Memory management utils

Utility functions for memory management. Currently primarily for GPU.

gpu_mem_get[source]

gpu_mem_get(id=None)

get total, used and free memory (in MBs) for gpu id. if id is not passed, currently selected torch device is used

gpu_mem_get

  • for gpu returns GPUMemory(total, used, free)
  • for cpu returns GPUMemory(0, 0, 0)
  • for invalid gpu id returns GPUMemory(0, 0, 0)

gpu_mem_get_all[source]

gpu_mem_get_all()

get total, used and free memory (in MBs) for each available gpu

gpu_mem_get_all

  • for gpu returns [ GPUMemory(total_0, used_0, free_0), GPUMemory(total_1, used_1, free_1), .... ]
  • for cpu returns []

gpu_mem_get_free_no_cache[source]

gpu_mem_get_free_no_cache()

get free memory (in MBs) for the currently selected gpu id, after emptying the cache

gpu_mem_get_used_no_cache[source]

gpu_mem_get_used_no_cache()

get used memory (in MBs) for the currently selected gpu id, after emptying the cache

gpu_mem_get_used_fast[source]

gpu_mem_get_used_fast(gpu_handle)

get used memory (in MBs) for the currently selected gpu id, w/o emptying the cache, and needing the gpu_handle arg

gpu_with_max_free_mem[source]

gpu_with_max_free_mem()

get [gpu_id, its_free_ram] for the first gpu with highest available RAM

gpu_with_max_free_mem:

  • for gpu returns: gpu_with_max_free_ram_id, its_free_ram
  • for cpu returns: None, 0

preload_pytorch[source]

preload_pytorch()

preload_pytorch is helpful when GPU memory is being measured, since the first time any operation on cuda is performed by pytorch, usually about 0.5GB gets used by CUDA context.

class GPUMemory

GPUMemory(total, used, free) :: tuple

GPUMemory(total, used, free)

GPUMemory is a namedtuple that is returned by functions like gpu_mem_get and gpu_mem_get_all.

b2mb[source]

b2mb(num)

convert Bs to MBs and round down

b2mb is a helper utility that just does int(bytes/2**20)

Memory Tracing Utils

class GPUMemTrace[source]

GPUMemTrace(silent=False)

Trace GPU allocated and peaked memory usage

Usage examples:

from fastai.utils.mem import GPUMemTrace
memtrace = GPUMemTrace()
memtrace.start() # start tracing

def some_code(): pass

some_code()
memtrace.report() # print intermediary cumulative report
delta_used, delta_peaked = memtrace.data() # same but as data

some_code()
memtrace.report('2nd run') # print intermediary cumulative report
delta_used, delta_peaked = memtrace.data()

for i in range(10):
    memtrace.reset()
    some_code()
    memtrace.report(f'i={i}') # report for just the last code run since reset

# combine report+reset
memtrace.reset()
for i in range(10):
    some_code()
    memtrace.report_n_reset(f'i={i}') # report for just the last code run since reset

memtrace.stop() # stop the monitor thread

It can also be used as a context manager:

with GPUMemTrace() as memtrace:
    some_code()
delta_used, delta_peaked = memtrace.data()
mem_trace.report("measured in ctx")

Workarounds to the leaky ipython traceback on exception

ipython has a feature where it stores tb with all the locals() tied in, which prevents gc.collect() from freeing those variables and leading to a leakage.

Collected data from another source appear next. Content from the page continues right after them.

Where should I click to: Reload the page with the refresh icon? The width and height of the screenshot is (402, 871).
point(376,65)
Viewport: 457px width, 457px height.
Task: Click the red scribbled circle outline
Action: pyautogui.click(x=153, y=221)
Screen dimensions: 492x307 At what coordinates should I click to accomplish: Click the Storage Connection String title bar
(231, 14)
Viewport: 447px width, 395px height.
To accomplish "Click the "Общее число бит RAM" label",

Therefore we cleanse the tb before handing it over to ipython. The 2 ways of doing it are by either using the gpu_mem_restore decorator or the gpu_mem_restore_ctx context manager which are described next:

gpu_mem_restore[source]

gpu_mem_restore(func)

Reclaim GPU RAM if CUDA out of memory happened, or execution was interrupted

gpu_mem_restore is a decorator to be used with any functions that interact with CUDA (top-level is fine)

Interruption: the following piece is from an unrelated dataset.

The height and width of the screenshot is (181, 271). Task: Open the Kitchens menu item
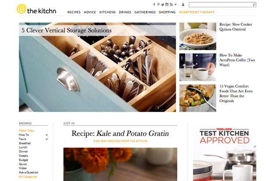click(107, 12)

  • under non-ipython environment it doesn't do anything.
  • under ipython currently it strips tb by default only for the "CUDA out of memory" exception.

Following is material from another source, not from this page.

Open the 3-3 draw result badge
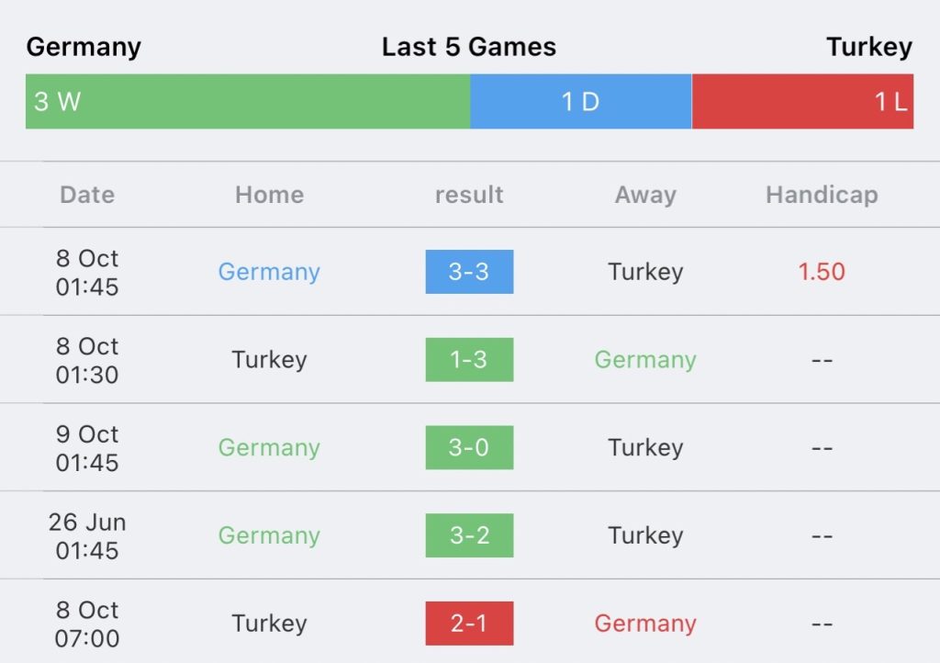The width and height of the screenshot is (940, 663). [x=469, y=272]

The env var FASTAI_TB_CLEAR_FRAMES changes this behavior when run under ipython, depending on its value:

  • "0": never strip tb (makes it possible to always use %debug magic, but with leaks)
  • "1": always strip tb (never need to worry about leaks, but %debug won't work)

e.g. os.environ['FASTAI_TB_CLEAR_FRAMES']="0" will set it to 0.

class gpu_mem_restore_ctx[source]

gpu_mem_restore_ctx()

context manager to reclaim RAM if an exception happened under ipython

if function decorator is not a good option, you can use a context manager instead. For example:

with gpu_mem_restore_ctx():
   learn.fit_one_cycle(1,1e-2)

This particular one will clear tb on any exception.